43. A process as claimed in claim 42, substantially as described in respect of any of the foregoing Examples.

44. A compound (or salt) as claimed in claim 1, prepared by a process as claimed in claim 42 or 43.

45. A pharmaceutical composition comprising a compound (or salt) as claimed in any of claims 1 to 35, or claim 44, and a pharmaceutically acceptable carrier.

46. A compound (or salt) as claimed in any of claims 2 to 14, 16 to 22, and 24 to 35, or claim 44, or pharmaceutical composition as claimed in claim 39, 40, 41 or 45, for use in a method of ameliorating an undesirable psychotic state in a mammal.

47. Use of a compound (or salt) as claimed in any of claims 1 to 35, or claim 44, in the preparation of a medicament for treatment of undesirable psychotic states in mammals.

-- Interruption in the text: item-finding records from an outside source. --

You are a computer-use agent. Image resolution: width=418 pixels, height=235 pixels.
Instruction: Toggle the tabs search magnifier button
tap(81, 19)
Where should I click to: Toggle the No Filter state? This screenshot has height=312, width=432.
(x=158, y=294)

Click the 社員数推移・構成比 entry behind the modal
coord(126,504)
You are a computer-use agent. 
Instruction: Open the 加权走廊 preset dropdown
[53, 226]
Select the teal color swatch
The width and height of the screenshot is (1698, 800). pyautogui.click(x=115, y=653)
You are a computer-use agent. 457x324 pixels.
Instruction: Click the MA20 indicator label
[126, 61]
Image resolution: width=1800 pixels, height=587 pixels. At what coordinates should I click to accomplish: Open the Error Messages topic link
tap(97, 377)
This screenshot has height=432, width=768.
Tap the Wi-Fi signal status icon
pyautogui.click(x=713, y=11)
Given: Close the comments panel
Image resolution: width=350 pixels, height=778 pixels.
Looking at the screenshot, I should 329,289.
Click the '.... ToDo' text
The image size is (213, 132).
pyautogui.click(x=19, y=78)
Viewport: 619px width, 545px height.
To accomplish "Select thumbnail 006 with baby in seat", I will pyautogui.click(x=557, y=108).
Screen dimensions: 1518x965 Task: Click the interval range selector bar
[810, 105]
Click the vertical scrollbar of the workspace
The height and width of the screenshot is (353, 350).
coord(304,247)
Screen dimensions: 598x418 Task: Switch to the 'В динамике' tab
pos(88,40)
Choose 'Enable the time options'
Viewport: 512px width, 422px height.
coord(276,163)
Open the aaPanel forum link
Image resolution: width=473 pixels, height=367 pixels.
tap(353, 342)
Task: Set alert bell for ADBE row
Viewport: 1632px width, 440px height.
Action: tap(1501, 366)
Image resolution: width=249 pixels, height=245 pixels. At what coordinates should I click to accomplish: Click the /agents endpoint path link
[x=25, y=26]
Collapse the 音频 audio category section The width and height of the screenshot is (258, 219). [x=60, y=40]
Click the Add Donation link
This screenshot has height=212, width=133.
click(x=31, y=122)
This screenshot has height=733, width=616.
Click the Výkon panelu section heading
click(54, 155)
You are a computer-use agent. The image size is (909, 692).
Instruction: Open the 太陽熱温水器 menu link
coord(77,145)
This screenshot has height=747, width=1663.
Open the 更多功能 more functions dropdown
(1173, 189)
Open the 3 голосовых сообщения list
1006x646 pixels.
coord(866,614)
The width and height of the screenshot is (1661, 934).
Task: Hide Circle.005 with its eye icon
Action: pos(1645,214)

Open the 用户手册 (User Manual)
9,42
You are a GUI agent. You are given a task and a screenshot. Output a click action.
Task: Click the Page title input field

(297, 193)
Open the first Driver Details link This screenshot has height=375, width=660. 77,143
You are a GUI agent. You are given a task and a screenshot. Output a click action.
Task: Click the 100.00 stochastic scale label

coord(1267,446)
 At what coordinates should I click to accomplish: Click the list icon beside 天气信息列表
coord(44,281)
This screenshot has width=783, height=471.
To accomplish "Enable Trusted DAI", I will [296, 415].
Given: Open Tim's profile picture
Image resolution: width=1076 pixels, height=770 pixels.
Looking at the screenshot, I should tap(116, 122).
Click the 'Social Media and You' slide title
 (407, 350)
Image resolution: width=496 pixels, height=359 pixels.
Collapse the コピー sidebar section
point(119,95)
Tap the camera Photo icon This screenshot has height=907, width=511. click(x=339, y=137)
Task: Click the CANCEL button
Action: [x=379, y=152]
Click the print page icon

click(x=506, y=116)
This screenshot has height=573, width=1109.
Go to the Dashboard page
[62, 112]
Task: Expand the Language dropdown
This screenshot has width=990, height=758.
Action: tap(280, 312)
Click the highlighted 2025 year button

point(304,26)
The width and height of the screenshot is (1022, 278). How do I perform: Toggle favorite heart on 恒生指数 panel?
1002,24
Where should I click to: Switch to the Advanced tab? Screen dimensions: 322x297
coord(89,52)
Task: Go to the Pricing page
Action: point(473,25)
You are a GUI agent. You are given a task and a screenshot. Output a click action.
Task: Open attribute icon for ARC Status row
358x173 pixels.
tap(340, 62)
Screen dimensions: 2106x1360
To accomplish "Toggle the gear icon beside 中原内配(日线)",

48. Use of a compound (of salt) according to any one of claims 1-35 or claim 44, a medication according to any one of claims 36-38 or a pharmaceutical composition according to any one of claims 39-41 or 45 for ameliorating an undesirable psychotic state in a mammal.

49. A pharmaceutical composition according to claim 45, substantially as hereinbefore described. F. R. KELLY & CO., AGENTS FOR THE APPLICANTS.